Malware analysis: Static vs. Dynamic methods

If you’ve read about malware analysis techniques, you may have heard references to “static” and “dynamic” analysis methods. What do these terms mean? Why would you choose one over the other? In this article, let’s examine these terms and look at why they are both important in our fight against malware.

Static Analysis

In static analysis, we are concerned with understanding what a file is. Static analysis treats files as sequences of bytes and generally doesn’t try to execute the file in any way. By looking at the file contents in a static manner, we can try to avoid inadvertently executing the malware. Static analysis is also passive - the file isn’t executing so it doesn’t have any chance to try to avoid being analyzed. These analysis methods are also generally faster and more efficient since the resources required to look at the file’s contents are much lower than the resources required to run the file in a sandbox environment.

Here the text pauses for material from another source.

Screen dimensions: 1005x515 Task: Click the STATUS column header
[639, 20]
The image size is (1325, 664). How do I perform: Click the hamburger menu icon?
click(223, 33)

Common static analysis techniques include:

• Unpacking: Removing layers of executable code that try to hide the true intent of a file or make it more difficult to analyze, or separating/unarchiving files that contain many other files (such as a RAR archive or an Android APK)
• File type identification: Looking at attributes of files to determing the file type
• Metadata Analysis: Extracting information about the file specific to its type. For example, PDF files contain metadata about the program used to generate them, or the author
• String analysis: Searching for human readable strings in a file to try to determine what it does or how it works
• Disassembly: Converting an executable file to an assembly language representation for analysis
• Decompilation: Attempting to represent an executable file as code in a higher level language such as C, C++, Java, C#, etc.
• Deobfuscation: Converting portions of the file (such as strings) from encoded representations to understandable ones (for example, finding Base64 encoded strings and Base64 decoding them)
• Signature Matching: Seeing if a file matches certain known patterns or rules
• Indicator Extraction: Finding potential “indicators” in the file, such as URLs, domain names, IP addresses, etc.
• Call Graph Analysis:

Dynamic Analysis

In dynamic analysis, we are concerned with what a file does. This is generally accomplished by executing the file in a controlled environment (often referred to as a “sandbox” environment). The sandbox needs to be “instrumented,” meaning that it has systems in place to measure what happens when a file is executed within it. Sandbox environments generally monitor:

• File system access (reads, writes, files created, files deleted)
• Network traffic (DNS queries, HTTP requests, UDP/TCP traffic, etc.)
• System configuration changes (such as the Registry on Windows)
• System API calls
• Process spawning and process trees
• Malware persistence techniques

Dynamic analysis can be interactive or non-interactive. In interactive analysis, an analyst is executing and working with the file in real time. Interactive analysis is useful when the file may require specific actions to be taken that are hard to automate, such as clicking on a specific button or looking for a specific form field within a user interface. Interactive analysis is also used when using a debugger to analyze and step through an executable file.

In non-interactive dynamic analysis, the malware is executed in a sandbox environment without human interaction. The execution may follow a scripted flow, or use robotic process automation techniques to try to approximate how a human would interact with the file.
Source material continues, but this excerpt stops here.